Friday, January 3, 2025

Mental Decluttering

   There has been a recent trend in what's called "decluttering", which we can see in Mary Kondo and other experts in the field of Feng Shui. There is something refreshing, at least to my thinking about how we periodically declutter our apartments and houses, about the idea of getting rid of old things in order to make way for the new. But can we also mentally declutter?

   I think the more interesting question is to ask: is there a relationship between what we have and what we think? Can the contents of our mind be affected by our possessions? Knowing that we have a lot of things in our cupboards taking up space can also create an unnecessary burden on the mind. The more we have to take care of, the more cares we tend to have. It's as though the corners of our mind get cobwebbed with the accumulation of ideas.  Perhaps we even subconsciously associate clutter with some kind of unfinished business that needs to be resolved or sorted out.

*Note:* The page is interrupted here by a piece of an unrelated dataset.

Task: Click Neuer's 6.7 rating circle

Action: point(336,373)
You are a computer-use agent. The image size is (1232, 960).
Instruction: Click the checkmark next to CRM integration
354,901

   Having things means identifying with them. For every book I have, there is a hidden story pertaining to what the book means to me and where I got it from. Some books have been read and absorbed years ago, and there is no intention whatsoever of rereading them. Others become useful reference tools. The point is that we need to figure out which of these are just holdovers from a previous time that we don't want to let go of, and which are truly needed today. I book I cherished many years ago, a movie I enjoyed as a child, or something that moved me when I am young may have less meaning and relevance today. Sometimes the process of decluttering means to honestly reappraise what is meaningful for me today, knowing that my sense of self is continually changing and being reconstructed.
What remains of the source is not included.